Thursday, August 20, 2009

mangia!

Isn't it a thing of beauty?!?! This is one of the most delectable things you will ever encounter, and I just had to share it.

***This recipe was posted on my previous blog, back in the dark ages of Xanga, a few years ago. I just pulled it out to make for my birthday dinner and, once again, it was too good not to share.

Momma brought the recipe and made it for us one night and all I can say is OH...MY...GOSH. Fabulous! I like to give credit where credit is due, but I'm not sure from whence it came - Mom loves Everyday Italian, but I can't be sure that's the source. Whoever it is, they deserve a big 'ol kiss...

Pasta Pie

Saute 1 cubed eggplant and 6 cloves of minced garlic in olive oil, salt & pepper. Cool.

Brown 1lb Italian sausage (casings removed) with 1/3 cup red wine to cook together. Cool.

Boil water and cook 8oz angel hair pasta 1-2 minutes (or use 8 oz spaghetti and cook as the package directs).

Mix the above together and add 1 cup parmesan reggiano, 1lb shredded mozzarella, and 3 cups marinara sauce (one 15oz jar of Prego works in a pinch, though you didn't hear that from this Italian girl!).

Line bottom & sides of a springform pan with thawed puff pastry (buy the box of two sheets from the frozen dessert section at the supermarket) - reserve a piece to put over the top. Dump the pasta mixture into the pan, top with pastry and seal. Cut slits in the top and then bake for 1 1/2 hours at 375.

You will never regret the experience, or the time you put in to make it. Oh, and you should invite company - it feeds an army!

Tuesday, August 18, 2009

my name in print!

There's a delightful little magazine called My Hometown that is geared for those lovely San Diegans who live in the South Bay (hello to any of you who are visiting from there!!). Believe it or not, this Minnesota girl has an article in there this month, and I am very proud. Hope you enjoy perusing the issue (you ARE going over there, aren't you?) and if you're looking... you'll find me on page 24.

Sunday, August 16, 2009

option overload

Stress can kill you. We've all read how stress is a risk factor for every malady under the sun and while I'm sure we're all enjoying our yoga, red wine and long hot soaks in the tub (at least I know I am) there is still so much more to deal with. Wouldn't it be easier to staunch it at the starting point - before the stress emerges?

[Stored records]

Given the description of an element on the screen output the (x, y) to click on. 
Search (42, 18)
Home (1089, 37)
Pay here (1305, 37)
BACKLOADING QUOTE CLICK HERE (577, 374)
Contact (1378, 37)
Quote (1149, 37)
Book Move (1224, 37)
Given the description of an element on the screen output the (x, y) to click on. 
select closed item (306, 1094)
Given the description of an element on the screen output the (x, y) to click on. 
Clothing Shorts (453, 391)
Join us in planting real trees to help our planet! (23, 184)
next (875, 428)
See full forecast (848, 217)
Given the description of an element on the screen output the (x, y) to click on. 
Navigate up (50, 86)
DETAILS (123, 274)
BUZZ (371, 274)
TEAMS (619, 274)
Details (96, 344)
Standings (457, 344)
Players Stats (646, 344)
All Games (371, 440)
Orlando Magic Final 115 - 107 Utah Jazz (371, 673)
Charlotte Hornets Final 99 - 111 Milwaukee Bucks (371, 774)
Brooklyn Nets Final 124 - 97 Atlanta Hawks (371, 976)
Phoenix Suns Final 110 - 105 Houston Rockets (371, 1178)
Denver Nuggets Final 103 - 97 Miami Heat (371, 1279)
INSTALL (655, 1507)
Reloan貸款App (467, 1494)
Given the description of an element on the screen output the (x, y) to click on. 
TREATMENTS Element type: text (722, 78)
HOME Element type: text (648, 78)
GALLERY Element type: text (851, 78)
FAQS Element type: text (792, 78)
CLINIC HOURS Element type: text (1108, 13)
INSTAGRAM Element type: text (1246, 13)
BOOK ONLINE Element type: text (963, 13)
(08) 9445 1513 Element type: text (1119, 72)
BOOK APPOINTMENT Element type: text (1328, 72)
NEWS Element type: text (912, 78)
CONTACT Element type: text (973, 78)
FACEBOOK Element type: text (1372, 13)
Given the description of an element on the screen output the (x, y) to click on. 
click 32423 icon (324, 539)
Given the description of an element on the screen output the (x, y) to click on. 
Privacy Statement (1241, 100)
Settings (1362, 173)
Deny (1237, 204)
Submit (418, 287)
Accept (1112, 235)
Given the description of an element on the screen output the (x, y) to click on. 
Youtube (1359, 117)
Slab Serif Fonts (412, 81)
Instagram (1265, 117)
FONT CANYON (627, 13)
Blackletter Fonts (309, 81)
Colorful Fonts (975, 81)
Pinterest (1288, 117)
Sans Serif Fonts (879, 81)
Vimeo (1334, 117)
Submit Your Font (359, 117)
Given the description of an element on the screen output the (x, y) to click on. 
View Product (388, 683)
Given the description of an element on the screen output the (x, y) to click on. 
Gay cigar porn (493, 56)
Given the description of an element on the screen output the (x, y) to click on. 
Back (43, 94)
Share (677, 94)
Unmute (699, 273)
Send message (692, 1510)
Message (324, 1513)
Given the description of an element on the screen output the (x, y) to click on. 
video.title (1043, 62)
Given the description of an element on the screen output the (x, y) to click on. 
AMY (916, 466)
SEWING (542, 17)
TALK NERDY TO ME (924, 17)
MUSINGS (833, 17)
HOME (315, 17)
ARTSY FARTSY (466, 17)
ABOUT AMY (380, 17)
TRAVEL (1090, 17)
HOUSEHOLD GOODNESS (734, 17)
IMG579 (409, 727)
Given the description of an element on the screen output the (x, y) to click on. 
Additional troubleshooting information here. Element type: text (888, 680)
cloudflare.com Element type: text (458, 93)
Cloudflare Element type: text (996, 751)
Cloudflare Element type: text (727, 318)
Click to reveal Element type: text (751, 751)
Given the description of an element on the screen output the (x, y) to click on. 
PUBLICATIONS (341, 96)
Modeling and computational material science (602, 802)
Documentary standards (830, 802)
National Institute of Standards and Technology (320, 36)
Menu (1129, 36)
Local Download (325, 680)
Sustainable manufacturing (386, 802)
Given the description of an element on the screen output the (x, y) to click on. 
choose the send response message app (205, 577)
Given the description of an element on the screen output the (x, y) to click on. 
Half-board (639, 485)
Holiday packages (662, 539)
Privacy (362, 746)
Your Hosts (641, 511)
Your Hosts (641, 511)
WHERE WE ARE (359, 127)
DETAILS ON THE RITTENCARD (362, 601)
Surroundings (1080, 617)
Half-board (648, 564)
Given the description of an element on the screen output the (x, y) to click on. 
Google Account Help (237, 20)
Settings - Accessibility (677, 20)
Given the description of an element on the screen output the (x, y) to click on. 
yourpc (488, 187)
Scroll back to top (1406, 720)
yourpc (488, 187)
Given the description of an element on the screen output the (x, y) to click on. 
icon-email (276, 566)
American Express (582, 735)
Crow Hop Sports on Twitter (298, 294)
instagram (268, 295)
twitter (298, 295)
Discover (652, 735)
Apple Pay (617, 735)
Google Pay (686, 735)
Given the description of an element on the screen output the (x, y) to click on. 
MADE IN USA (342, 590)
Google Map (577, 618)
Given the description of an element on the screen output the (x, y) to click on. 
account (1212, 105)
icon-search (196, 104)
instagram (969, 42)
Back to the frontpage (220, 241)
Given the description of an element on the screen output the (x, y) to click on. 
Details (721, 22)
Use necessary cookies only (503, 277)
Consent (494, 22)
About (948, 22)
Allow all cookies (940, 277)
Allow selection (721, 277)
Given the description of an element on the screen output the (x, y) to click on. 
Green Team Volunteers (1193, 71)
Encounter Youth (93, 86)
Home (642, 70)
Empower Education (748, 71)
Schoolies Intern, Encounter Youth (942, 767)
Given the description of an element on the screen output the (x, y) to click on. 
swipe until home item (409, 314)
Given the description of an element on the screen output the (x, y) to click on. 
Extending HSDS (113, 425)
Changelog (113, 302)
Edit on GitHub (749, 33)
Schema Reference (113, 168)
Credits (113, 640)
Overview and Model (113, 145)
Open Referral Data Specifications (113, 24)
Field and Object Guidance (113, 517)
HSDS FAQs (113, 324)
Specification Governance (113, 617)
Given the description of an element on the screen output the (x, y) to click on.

TASK REQUIREMENTS:
**A)** From the blog text, reproduce word for word the passage starting at "Momma brought the" and ending at "the package directs).".
**B)** Decide whether each statement agrees with the blog text: (i) The pasta pie bakes for 1 1/2 hours at 375. (ii) The writer is certain the recipe came from Everyday Italian. (iii) The writer's article appears on page 24 of My Hometown. Answer yes or no for each, and quote the words of the blog text that settle it.
**C)** Write the next part of the blog post on stress, picking up after its last sentence.

YOUR WRITTEN ANSWERS:
**A)**
Momma brought the recipe and made it for us one night and all I can say is OH...MY...GOSH. Fabulous! I like to give credit where credit is due, but I'm not sure from whence it came - Mom loves Everyday Italian, but I can't be sure that's the source. Whoever it is, they deserve a big 'ol kiss...

Pasta Pie

Saute 1 cubed eggplant and 6 cloves of minced garlic in olive oil, salt & pepper. Cool.

Brown 1lb Italian sausage (casings removed) with 1/3 cup red wine to cook together. Cool.

Boil water and cook 8oz angel hair pasta 1-2 minutes (or use 8 oz spaghetti and cook as the package directs).

**B)**
(i) Yes: "bake for 1 1/2 hours at 375"
(ii) No: "I can't be sure that's the source"
(iii) Yes: "you'll find me on page 24"

**C)**
Which is why I shake my fist at food companies and supermarkets. Truly, do we need an entire aisle of cold breakfast cereal? It takes forever to wade through even if you know what you're looking for - and Lord help you if you don't. Organic or not? Healthy or sugar laden? With tiny freeze dried excuses for marshmallows or not? Reduced sugar, gluten free, with fiber twigs? Flakes, O's, puffed? Blueberry, cranberry, banana, honey & nut, yogurt covered, apple cinnamon or plain? And then once you've finally decided there comes another last hurdle - generic or name brand? This is a vital question. Generic honey nut Cheerios suck; store brand Chex are A-okay. And if you make it home after making all those decisions and you don't like it? Dare I say... stress?

Don't get me started on salad dressing, soda, sandwich bread, or - worst of all - Starbucks. Never mind, I'm started. Half caf, decaf or full? Skim, whole, nonfat or soy? Tall, grande, or venti (and why can't we just say small, medium or large)? With foam or without? Vanilla, hazelnut, carmel, white chocolate or some other? Sugar free or regular? With room or no? Coffee, cappuccino, espresso, latte, macchiato, or americano? And all this is AFTER you've already decided you want coffee, as opposed to tea or tea lattes or smoothies or hot chocolate or whatever other thing they're currently pushing.

I can feel my shoulders tensing as I type.

It's exhausting. One teensy tiny trip to SuperTarget (which, of course, has a Starbucks inside) can take absolutely forever, never mind that the operator on the red help phone line won't even know what capers ARE, much less where to find them. Not that I'm bitter.

So, in trying to dam the river of my rapidly diminishing sanity... I'm going to the co-op where options are more limited (though who knows if they'll have capers, either). Follow me or no but PLEASE for the love of God, people, quit buying fruity Cheerios and just get Fruit Loops - IT'S THE SAME THING.